The world's 25 best paid hedge fund managers earned a combined $11.62bn last year even as the industry suffered from largely mediocre investment performance and growing criticism from some of its largest investors.
Hedge fund pay, however, was sharply down from a $21.5bn total in 2013 when surging equity markets helped the industry's 25 highest earners rake in earnings roughly equivalent to the gross domestic product of Jamaica.
Ken Griffin, the founder of the Chicago-based Citadel hedge fund that recently hired former US Federal Reserve chairman Ben Bernanke as an adviser, came top of the list for 2014, taking home $1.3bn, according to an annual survey conducted by Institutional Investor's Alpha.
James Simons, the septuagenarian mathematician and code breaker whose Renaissance Technologies fund has been one of the best preforming hedge funds over three decades, came in at number two on the list, earning $1.2bn.
Ray Dalio, founder of Bridgewater, the world's largest hedge fund by assets, was placed third with earnings of $1.1bn, and the outspoken activist Bill Ackman, who has been waging an aggressive battle against the US company Herbalife, was ranked fourth with a $950m pay packet.
The outsized earnings for the hedge fund industry's leading figures are likely to add spice to existing tensions between managers and a small but influential group of public pension funds who have spoken out against the industry's high costs and lacklustre investment performance in recent years.
Hedge funds typically adopt a fee structure known as "two and 20", or 2 per cent of all assets under management and 20 per cent of profits.
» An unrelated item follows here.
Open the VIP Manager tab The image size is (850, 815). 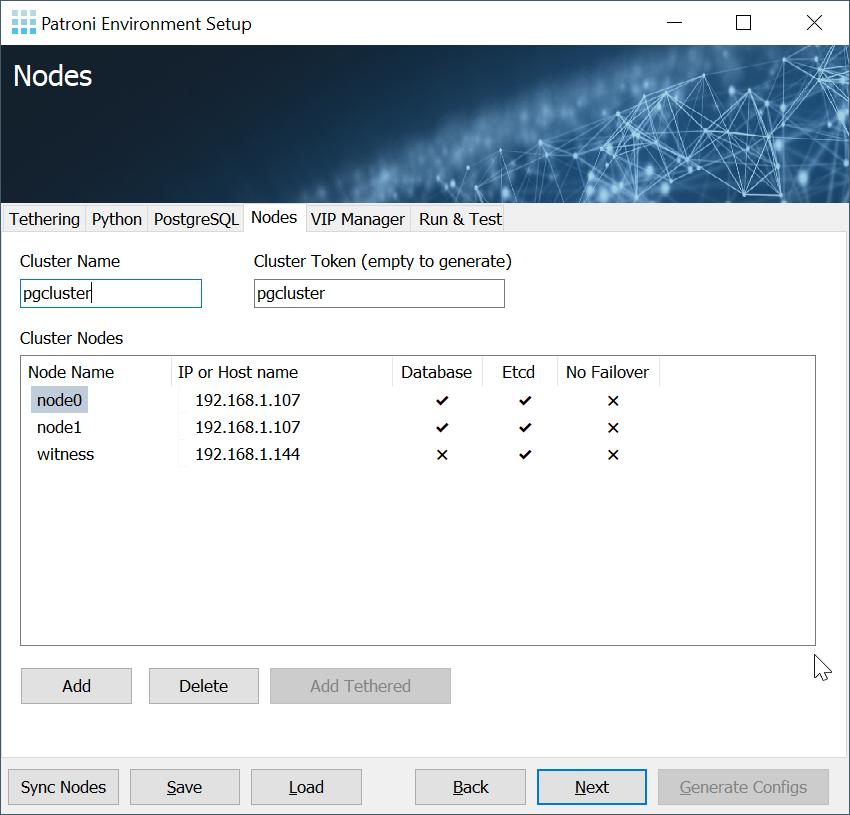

This allows managers to earn large sums regardless of their fund's performance based on the amounts of assets they manage, as well as taking a fifth of any investment gains they make.
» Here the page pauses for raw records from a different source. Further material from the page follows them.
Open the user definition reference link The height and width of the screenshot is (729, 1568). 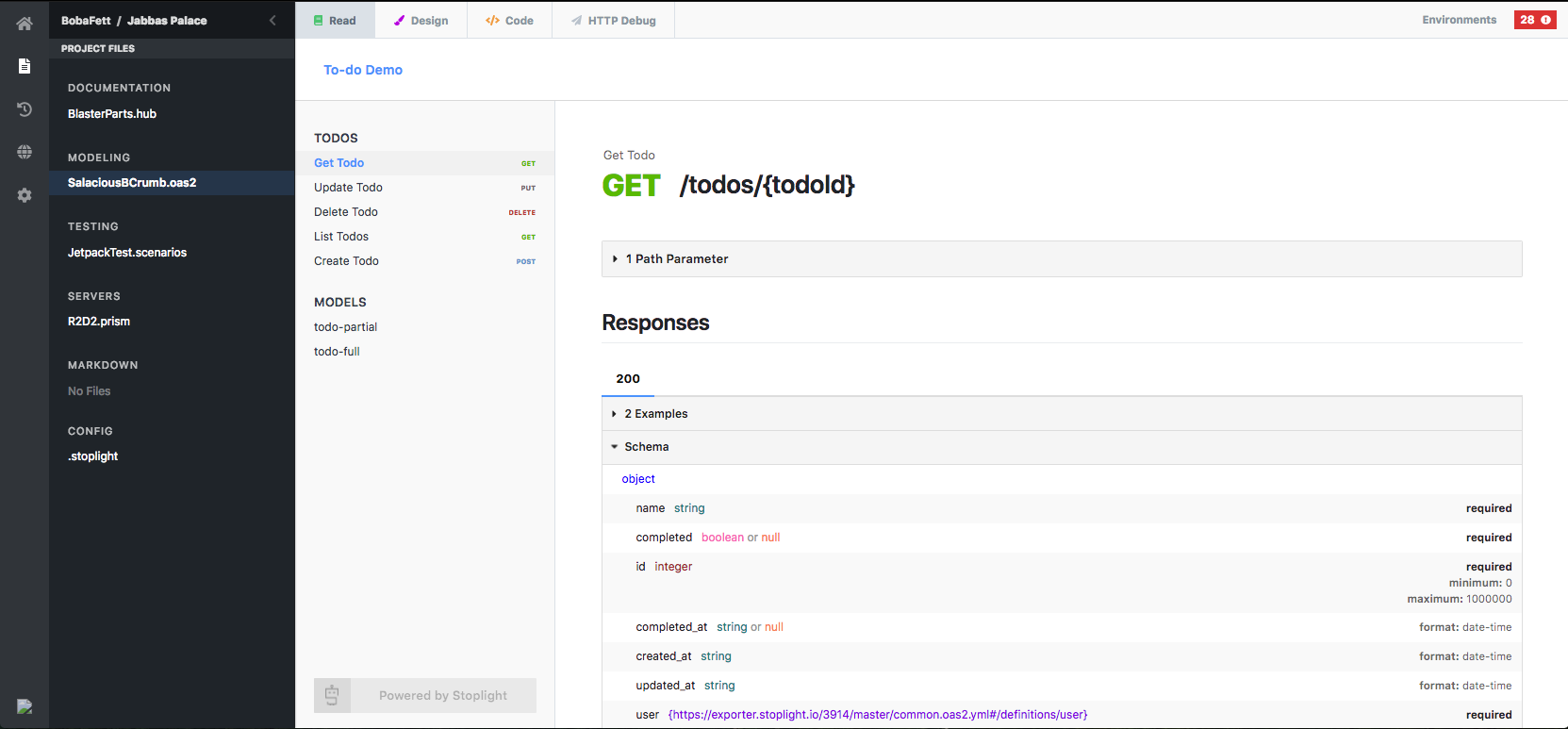click(x=877, y=715)
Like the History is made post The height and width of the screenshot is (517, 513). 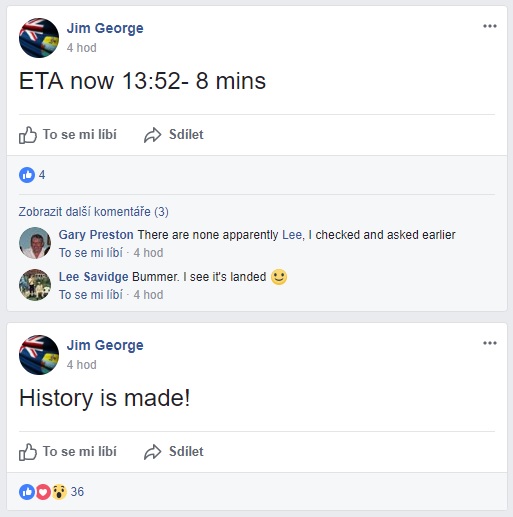click(x=68, y=452)
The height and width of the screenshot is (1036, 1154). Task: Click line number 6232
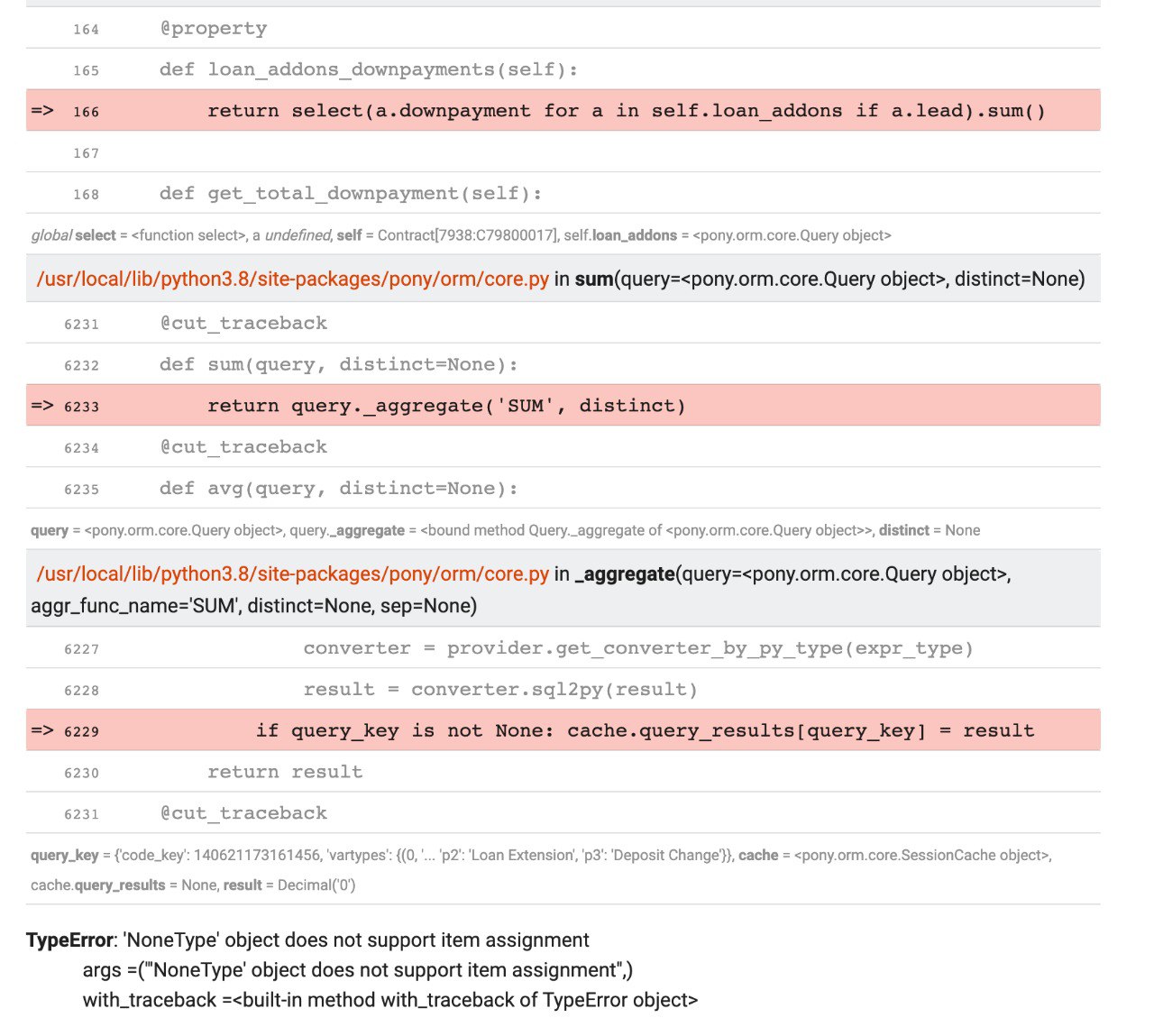click(81, 365)
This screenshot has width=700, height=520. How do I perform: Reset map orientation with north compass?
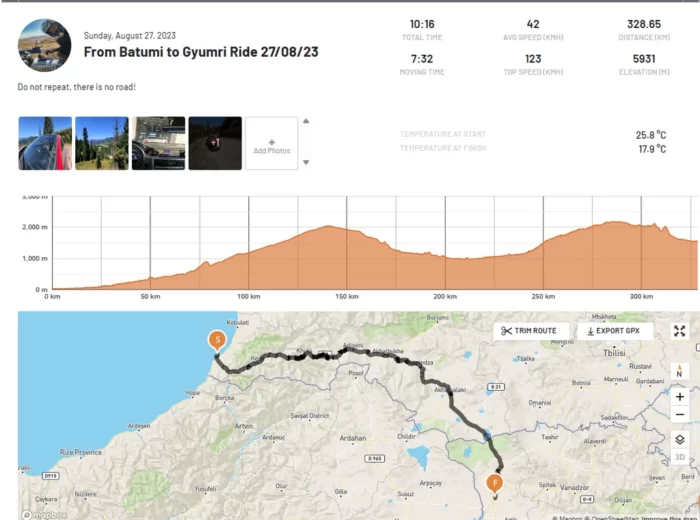click(680, 371)
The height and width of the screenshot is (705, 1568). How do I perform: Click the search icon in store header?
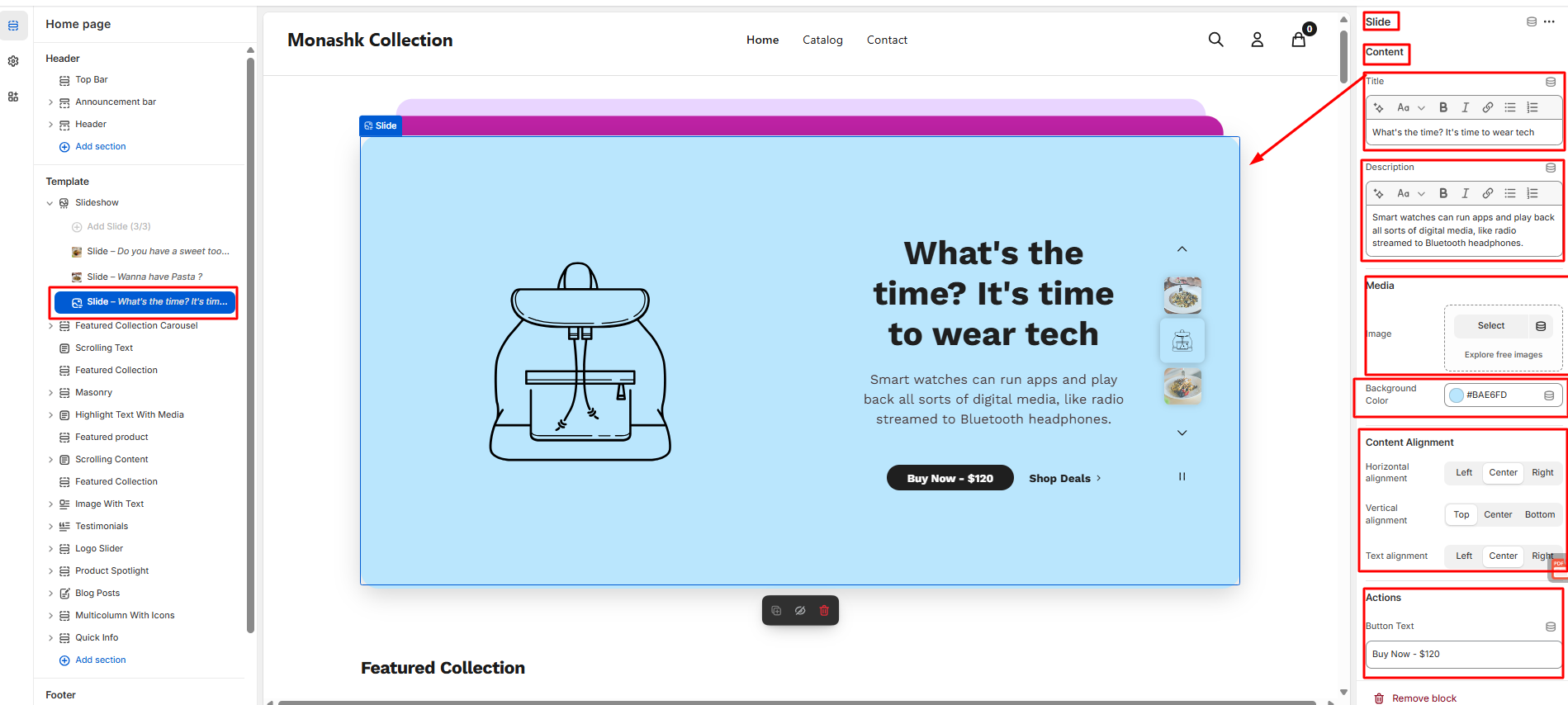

Over the weekend Warren Buffett, one of the world's best-known investors, took aim at hedge fund performance and pay, pointing to a bet he had made in 2008 against another hedge fund that a simple index tracking fund could beat the industry's shrewdest stock pickers.
At the annual meeting of Mr Buffett's Berkshire Hathaway last weekend he said the tracker fund was up against the portfolio of funds assembled by hedge fund manager Protege Partners by 63.5 per cent to 19.6 per cent.
Speaking of the fees hedge funds charge their customers, Mr Buffett said: "The investors in the hedge funds have paid a very big price."
The average hedge fund returned about 3 per cent in 2014, 9 per cent in 2013, and 6 per cent in 2012, according to the data provider HFR. In all these years these numbers underperformed the US S&P 500 index, although many in the hedge fund industry argue it is unfair to make a direct comparison between the two.
In January, Europe's second-largest public pension fund axed its entire €4bn hedge fund portfolio after it was left disappointed by its cost, complexity and low returns.
The fund, Holland's €156bn Dutch healthcare workers' pension fund PFZW, took the rare step of directly attacking the high pay of hedge fund managers, criticising "the high remuneration in the hedge fund sector and the often limited concern for society and the environment".
Last year Calpers, the largest US state pension fund, said it was pulling out of its hedge fund investments, arguing that its $4bn portfolio was no longer appropriate for its investment aims.